The Portuguese Institute for Sea and Atmosphere (IPMA), located in Alges (Lisbon), hosted the sessions “Innovation for Sustainable Ocean: Observatories and Knowledge Networks”, organised by the OECD (Organisation for Economic Co-operation and Development) in collaboration with the Directorate-General for the sea policy (DGPM) and the Foundation for Science and Technology (FCT) of the Government of Portugal.

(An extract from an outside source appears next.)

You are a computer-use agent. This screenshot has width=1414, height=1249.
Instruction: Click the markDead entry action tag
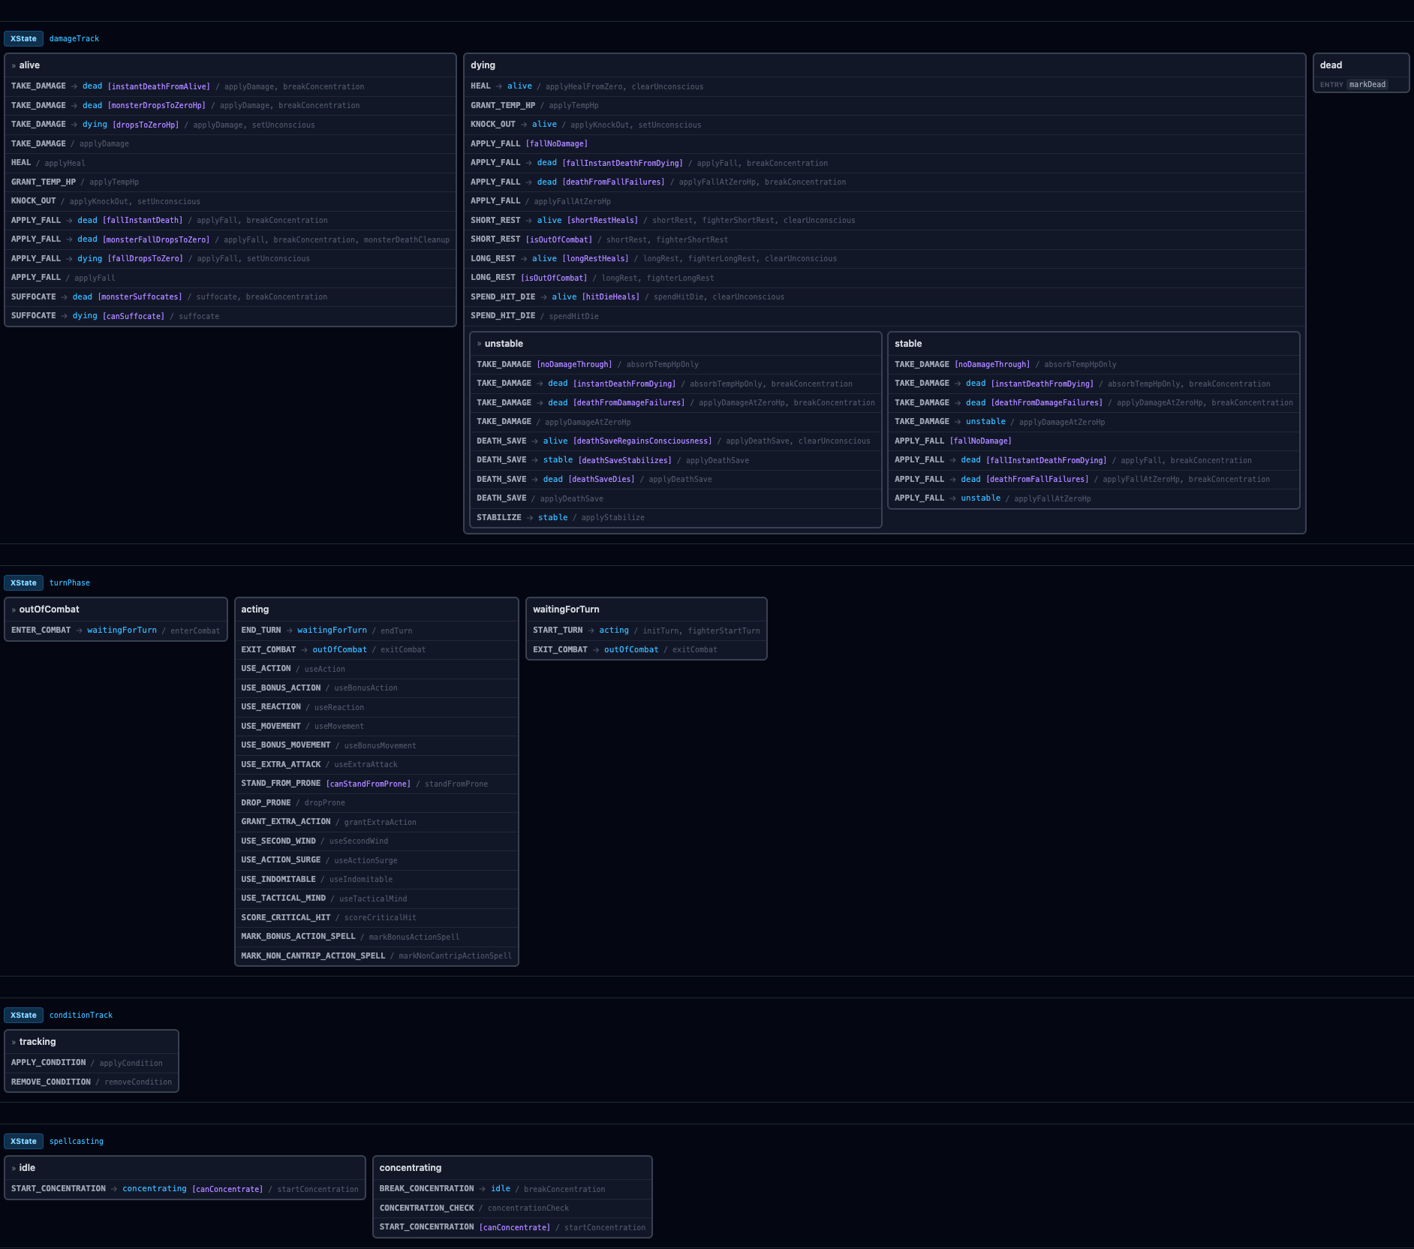click(1367, 84)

The main objective of the event was the presentation of results included in the recent work “Rethinking Innovation for a Sustainable Ocean Economy Report”, published by the OECD with the contribution of PLOCAN. It highlights the growing importance of science and technology in order to improve the sustainable economic development of our seas and oceans. It is necessary to protect the marine ecosystems and improve the use of marine resources, because they are at the epicenter of many of the global challenges, such as nourishment, medicines, new renewable energy sources, climate regulation, creating jobs and inclusive growth, among others. Innovation in science and technology will play a key role in the achievement of these objectives.

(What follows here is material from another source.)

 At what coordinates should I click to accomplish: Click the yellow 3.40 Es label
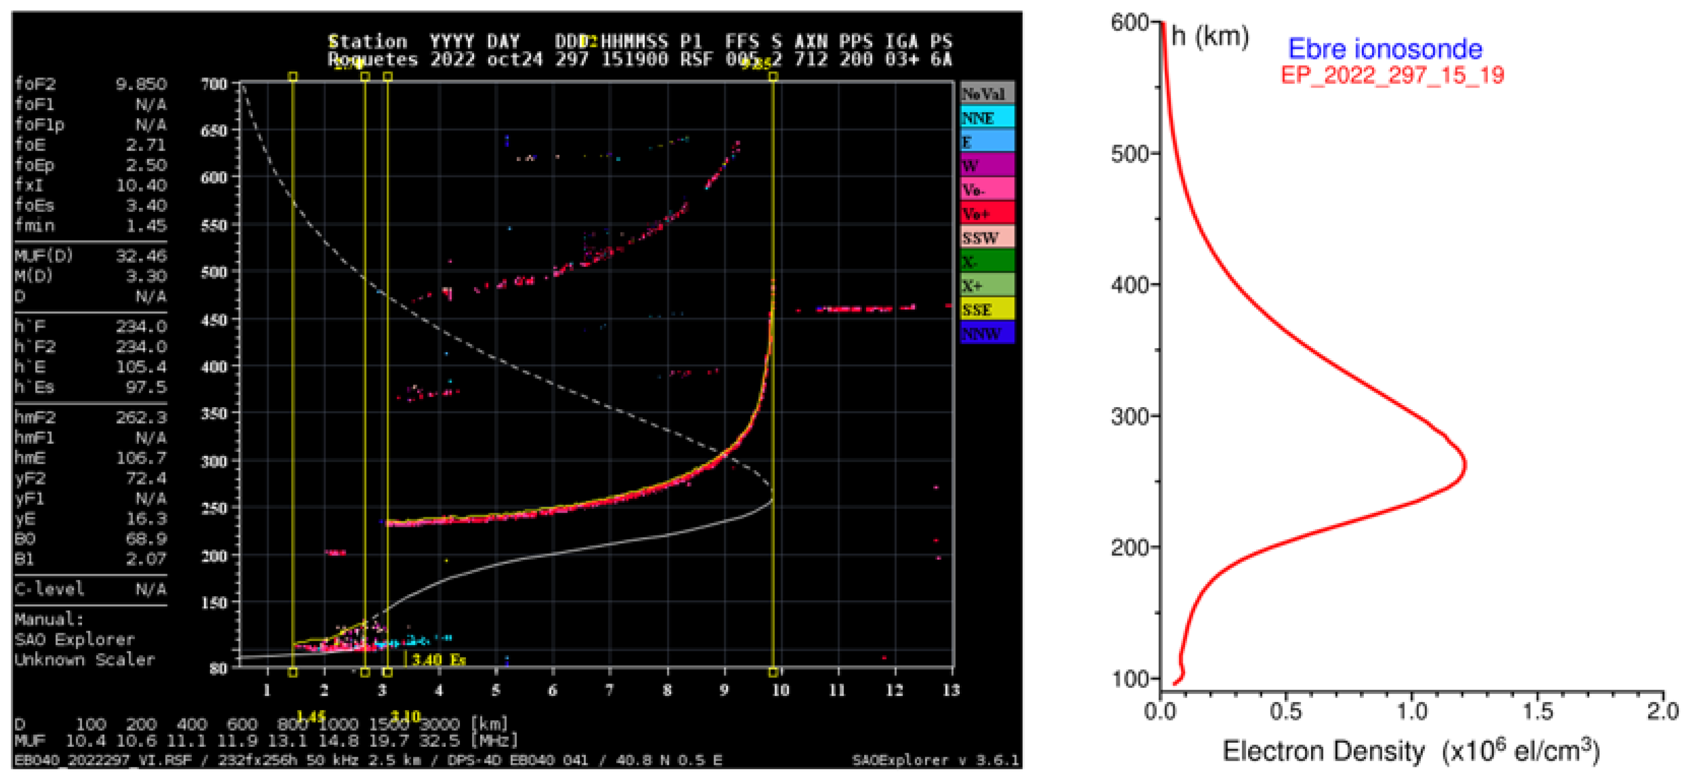[438, 659]
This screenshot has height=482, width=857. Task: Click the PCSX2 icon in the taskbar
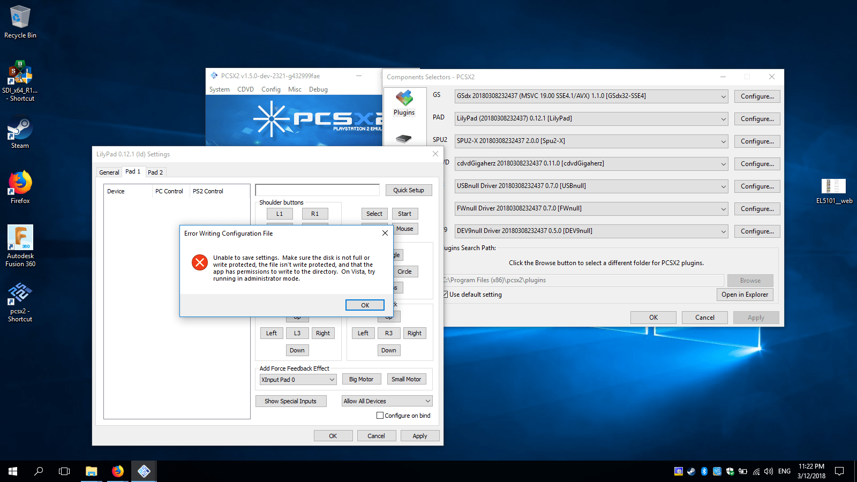pos(144,471)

The report identifies three priority areas for action: approaches that produce beneficial results for the ocean business and the oceanic environment in a wide range of marine and maritime uses; the creation of innovation networks in the ocean economy; and pioneering initiatives in order to improve the measurement of the ocean economy.

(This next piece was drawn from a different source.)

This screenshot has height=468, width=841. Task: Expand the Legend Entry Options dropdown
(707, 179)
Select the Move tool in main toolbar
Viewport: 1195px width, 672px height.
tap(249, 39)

The event was inaugurated by the President of the FCT, Paulo Ferrão, the Head of the Science and Technology Policy Division of the OECD, Dominique Guellec, and the Minister of Sea, Ana Paula Vitorino. The agenda for the event included three thematic sessions: Rethinking Innovation for a Sustainable Ocean Economy; Knowledge Networks and Ocean Observatories: Fostering Research for Sustainable Seas and Ocean; and New Policies to Improve Knowledge and Monitoring of the Seas and Ocean to Preserve Their Health While Boosting Economic Growth. PLOCAN presented its main lines of work and current projects, as member of the panel of experts of session 2, together with Tore Furevik, Bjerknes Centre for Climate Research, Norway; Miguel Miranda, Portuguese Institute for Sea and Atmosphere; Jan-Stefan Fritz, German Marine Research Consortium -KDM-; Sóley Morthens, The Marine and Freshwater Research Institute, Iceland; Daniele Ludicone, Stazione Zoologica Anton Dohrn and G7 Future of the Seas and Oceans Working Group, Italia; Joaquín Hernandez-Brito, Atlantic International Research Centre –AIR Centre-, Portugal. The event was closed by the Minister of Science, Technology and Higher Education of Portugal, Manuel Heitor.